PROBLEM DESCRIPTION: The expected output is the data below, restated word for word.

SUPPLIED MATERIAL:
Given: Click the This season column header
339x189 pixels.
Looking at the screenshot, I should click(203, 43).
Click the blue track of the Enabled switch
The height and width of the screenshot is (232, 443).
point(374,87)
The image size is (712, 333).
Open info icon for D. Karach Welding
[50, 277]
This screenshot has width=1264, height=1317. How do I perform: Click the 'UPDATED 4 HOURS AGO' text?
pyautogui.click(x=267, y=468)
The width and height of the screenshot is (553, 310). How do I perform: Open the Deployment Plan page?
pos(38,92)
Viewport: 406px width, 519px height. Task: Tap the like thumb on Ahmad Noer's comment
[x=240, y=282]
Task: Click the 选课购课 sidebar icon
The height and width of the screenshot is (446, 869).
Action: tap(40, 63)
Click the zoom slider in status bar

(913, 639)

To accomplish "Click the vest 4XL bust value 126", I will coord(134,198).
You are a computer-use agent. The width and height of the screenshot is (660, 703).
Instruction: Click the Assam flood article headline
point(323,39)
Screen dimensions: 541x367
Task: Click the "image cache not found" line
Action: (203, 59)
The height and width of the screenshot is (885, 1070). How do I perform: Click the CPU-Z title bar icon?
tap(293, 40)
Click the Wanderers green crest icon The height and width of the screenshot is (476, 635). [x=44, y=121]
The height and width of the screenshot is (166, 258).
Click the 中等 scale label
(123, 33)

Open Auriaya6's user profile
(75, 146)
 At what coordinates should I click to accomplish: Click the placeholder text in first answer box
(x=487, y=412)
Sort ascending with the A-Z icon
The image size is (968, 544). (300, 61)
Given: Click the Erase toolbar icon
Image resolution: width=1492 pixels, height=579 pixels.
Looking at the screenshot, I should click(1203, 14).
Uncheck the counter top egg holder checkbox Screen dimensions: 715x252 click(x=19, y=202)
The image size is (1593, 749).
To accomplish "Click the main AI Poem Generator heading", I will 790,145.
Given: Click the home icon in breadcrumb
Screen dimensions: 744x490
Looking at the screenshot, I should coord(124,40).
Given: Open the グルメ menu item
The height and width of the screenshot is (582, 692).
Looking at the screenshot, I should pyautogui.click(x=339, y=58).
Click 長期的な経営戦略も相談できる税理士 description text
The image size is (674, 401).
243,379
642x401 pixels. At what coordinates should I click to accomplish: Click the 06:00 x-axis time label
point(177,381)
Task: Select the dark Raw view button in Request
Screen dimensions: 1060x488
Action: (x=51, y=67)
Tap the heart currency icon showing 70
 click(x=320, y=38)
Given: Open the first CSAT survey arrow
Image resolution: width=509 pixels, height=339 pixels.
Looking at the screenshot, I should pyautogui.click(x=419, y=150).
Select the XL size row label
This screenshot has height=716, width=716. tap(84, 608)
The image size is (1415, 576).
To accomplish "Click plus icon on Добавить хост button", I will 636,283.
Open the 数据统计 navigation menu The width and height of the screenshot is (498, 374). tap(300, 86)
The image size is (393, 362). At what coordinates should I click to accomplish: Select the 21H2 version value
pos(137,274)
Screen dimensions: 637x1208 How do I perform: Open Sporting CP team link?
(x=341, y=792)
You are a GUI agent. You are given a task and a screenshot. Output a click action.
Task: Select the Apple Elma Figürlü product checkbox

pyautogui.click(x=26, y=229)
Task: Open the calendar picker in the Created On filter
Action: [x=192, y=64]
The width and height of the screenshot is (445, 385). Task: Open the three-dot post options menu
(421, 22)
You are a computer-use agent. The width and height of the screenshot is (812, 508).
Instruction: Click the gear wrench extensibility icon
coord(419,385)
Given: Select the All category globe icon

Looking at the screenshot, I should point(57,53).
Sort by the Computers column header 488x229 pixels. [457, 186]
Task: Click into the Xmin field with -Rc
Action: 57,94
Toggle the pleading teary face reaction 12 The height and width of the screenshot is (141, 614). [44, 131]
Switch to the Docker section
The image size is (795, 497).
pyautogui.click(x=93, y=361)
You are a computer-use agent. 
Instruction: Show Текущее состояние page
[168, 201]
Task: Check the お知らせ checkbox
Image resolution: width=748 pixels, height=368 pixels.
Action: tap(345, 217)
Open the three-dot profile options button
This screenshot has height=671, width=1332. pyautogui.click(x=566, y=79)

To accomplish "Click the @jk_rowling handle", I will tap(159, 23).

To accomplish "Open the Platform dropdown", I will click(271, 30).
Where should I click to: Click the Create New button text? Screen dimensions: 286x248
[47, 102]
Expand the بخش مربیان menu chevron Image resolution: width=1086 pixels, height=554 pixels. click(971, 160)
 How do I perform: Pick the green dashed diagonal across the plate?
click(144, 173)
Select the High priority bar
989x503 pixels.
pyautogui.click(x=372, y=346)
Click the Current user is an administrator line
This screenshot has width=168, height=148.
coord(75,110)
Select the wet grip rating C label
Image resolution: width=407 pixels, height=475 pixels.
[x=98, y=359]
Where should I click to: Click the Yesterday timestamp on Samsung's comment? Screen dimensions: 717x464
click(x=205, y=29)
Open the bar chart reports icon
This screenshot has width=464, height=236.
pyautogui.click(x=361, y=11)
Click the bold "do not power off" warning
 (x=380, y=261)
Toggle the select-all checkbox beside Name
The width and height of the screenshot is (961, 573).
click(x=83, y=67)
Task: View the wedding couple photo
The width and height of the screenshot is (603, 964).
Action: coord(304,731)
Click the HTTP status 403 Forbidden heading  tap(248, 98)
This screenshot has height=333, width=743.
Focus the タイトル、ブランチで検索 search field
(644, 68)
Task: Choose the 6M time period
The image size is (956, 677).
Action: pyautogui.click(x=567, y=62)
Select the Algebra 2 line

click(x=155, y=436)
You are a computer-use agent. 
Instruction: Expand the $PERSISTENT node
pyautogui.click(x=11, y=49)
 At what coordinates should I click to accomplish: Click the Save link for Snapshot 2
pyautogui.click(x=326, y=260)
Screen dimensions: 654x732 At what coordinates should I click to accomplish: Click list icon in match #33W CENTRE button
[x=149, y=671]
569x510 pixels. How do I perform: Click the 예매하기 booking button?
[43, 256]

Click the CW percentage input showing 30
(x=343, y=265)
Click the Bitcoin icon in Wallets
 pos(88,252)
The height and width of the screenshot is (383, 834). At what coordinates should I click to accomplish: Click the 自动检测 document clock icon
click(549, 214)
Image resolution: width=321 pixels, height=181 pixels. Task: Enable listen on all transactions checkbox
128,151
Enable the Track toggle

RESPONSE AREA:
Given: Click the This season column header
339x189 pixels.
Looking at the screenshot, I should click(203, 43).
Click the blue track of the Enabled switch
The height and width of the screenshot is (232, 443).
point(374,87)
The image size is (712, 333).
Open info icon for D. Karach Welding
[50, 277]
This screenshot has width=1264, height=1317. How do I perform: Click the 'UPDATED 4 HOURS AGO' text?
pyautogui.click(x=267, y=468)
The width and height of the screenshot is (553, 310). How do I perform: Open the Deployment Plan page?
pos(38,92)
Viewport: 406px width, 519px height. Task: Tap the like thumb on Ahmad Noer's comment
[x=240, y=282]
Task: Click the 选课购课 sidebar icon
The height and width of the screenshot is (446, 869).
Action: tap(40, 63)
Click the zoom slider in status bar

(913, 639)

To accomplish "Click the vest 4XL bust value 126", I will coord(134,198).
You are a computer-use agent. The width and height of the screenshot is (660, 703).
Instruction: Click the Assam flood article headline
point(323,39)
Screen dimensions: 541x367
Task: Click the "image cache not found" line
Action: (203, 59)
The height and width of the screenshot is (885, 1070). How do I perform: Click the CPU-Z title bar icon?
tap(293, 40)
Click the Wanderers green crest icon The height and width of the screenshot is (476, 635). [x=44, y=121]
The height and width of the screenshot is (166, 258).
Click the 中等 scale label
(123, 33)

Open Auriaya6's user profile
(75, 146)
 At what coordinates should I click to accomplish: Click the placeholder text in first answer box
(x=487, y=412)
Sort ascending with the A-Z icon
The image size is (968, 544). (300, 61)
Given: Click the Erase toolbar icon
Image resolution: width=1492 pixels, height=579 pixels.
Looking at the screenshot, I should click(1203, 14).
Uncheck the counter top egg holder checkbox Screen dimensions: 715x252 click(x=19, y=202)
The image size is (1593, 749).
To accomplish "Click the main AI Poem Generator heading", I will 790,145.
Given: Click the home icon in breadcrumb
Screen dimensions: 744x490
Looking at the screenshot, I should coord(124,40).
Given: Open the グルメ menu item
The height and width of the screenshot is (582, 692).
Looking at the screenshot, I should pyautogui.click(x=339, y=58).
Click 長期的な経営戦略も相談できる税理士 description text
The image size is (674, 401).
243,379
642x401 pixels. At what coordinates should I click to accomplish: Click the 06:00 x-axis time label
point(177,381)
Task: Select the dark Raw view button in Request
Screen dimensions: 1060x488
Action: (x=51, y=67)
Tap the heart currency icon showing 70
 click(x=320, y=38)
Given: Open the first CSAT survey arrow
Image resolution: width=509 pixels, height=339 pixels.
Looking at the screenshot, I should pyautogui.click(x=419, y=150).
Select the XL size row label
This screenshot has height=716, width=716. tap(84, 608)
The image size is (1415, 576).
To accomplish "Click plus icon on Добавить хост button", I will 636,283.
Open the 数据统计 navigation menu The width and height of the screenshot is (498, 374). tap(300, 86)
The image size is (393, 362). At what coordinates should I click to accomplish: Select the 21H2 version value
pos(137,274)
Screen dimensions: 637x1208 How do I perform: Open Sporting CP team link?
(x=341, y=792)
You are a GUI agent. You are given a task and a screenshot. Output a click action.
Task: Select the Apple Elma Figürlü product checkbox

pyautogui.click(x=26, y=229)
Task: Open the calendar picker in the Created On filter
Action: [x=192, y=64]
The width and height of the screenshot is (445, 385). Task: Open the three-dot post options menu
(421, 22)
You are a computer-use agent. The width and height of the screenshot is (812, 508).
Instruction: Click the gear wrench extensibility icon
coord(419,385)
Given: Select the All category globe icon

Looking at the screenshot, I should point(57,53).
Sort by the Computers column header 488x229 pixels. [457, 186]
Task: Click into the Xmin field with -Rc
Action: 57,94
Toggle the pleading teary face reaction 12 The height and width of the screenshot is (141, 614). [44, 131]
Switch to the Docker section
The image size is (795, 497).
pyautogui.click(x=93, y=361)
You are a computer-use agent. 
Instruction: Show Текущее состояние page
[168, 201]
Task: Check the お知らせ checkbox
Image resolution: width=748 pixels, height=368 pixels.
Action: tap(345, 217)
Open the three-dot profile options button
This screenshot has height=671, width=1332. pyautogui.click(x=566, y=79)

To accomplish "Click the @jk_rowling handle", I will tap(159, 23).

To accomplish "Open the Platform dropdown", I will click(271, 30).
Where should I click to: Click the Create New button text? Screen dimensions: 286x248
[47, 102]
Expand the بخش مربیان menu chevron Image resolution: width=1086 pixels, height=554 pixels. click(971, 160)
 How do I perform: Pick the green dashed diagonal across the plate?
click(144, 173)
Select the High priority bar
989x503 pixels.
pyautogui.click(x=372, y=346)
Click the Current user is an administrator line
This screenshot has width=168, height=148.
coord(75,110)
Select the wet grip rating C label
Image resolution: width=407 pixels, height=475 pixels.
[x=98, y=359]
Where should I click to: Click the Yesterday timestamp on Samsung's comment? Screen dimensions: 717x464
click(x=205, y=29)
Open the bar chart reports icon
This screenshot has width=464, height=236.
pyautogui.click(x=361, y=11)
Click the bold "do not power off" warning
 (x=380, y=261)
Toggle the select-all checkbox beside Name
The width and height of the screenshot is (961, 573).
click(x=83, y=67)
Task: View the wedding couple photo
The width and height of the screenshot is (603, 964).
Action: coord(304,731)
Click the HTTP status 403 Forbidden heading  tap(248, 98)
This screenshot has height=333, width=743.
Focus the タイトル、ブランチで検索 search field
(644, 68)
Task: Choose the 6M time period
The image size is (956, 677).
Action: pyautogui.click(x=567, y=62)
Select the Algebra 2 line

click(x=155, y=436)
You are a computer-use agent. 
Instruction: Expand the $PERSISTENT node
pyautogui.click(x=11, y=49)
 At what coordinates should I click to accomplish: Click the Save link for Snapshot 2
pyautogui.click(x=326, y=260)
Screen dimensions: 654x732 At what coordinates should I click to accomplish: Click list icon in match #33W CENTRE button
[x=149, y=671]
569x510 pixels. How do I perform: Click the 예매하기 booking button?
[43, 256]

Click the CW percentage input showing 30
(x=343, y=265)
Click the Bitcoin icon in Wallets
 pos(88,252)
The height and width of the screenshot is (383, 834). At what coordinates should I click to accomplish: Click the 自动检测 document clock icon
click(549, 214)
Image resolution: width=321 pixels, height=181 pixels. Task: Enable listen on all transactions checkbox
128,151
Enable the Track toggle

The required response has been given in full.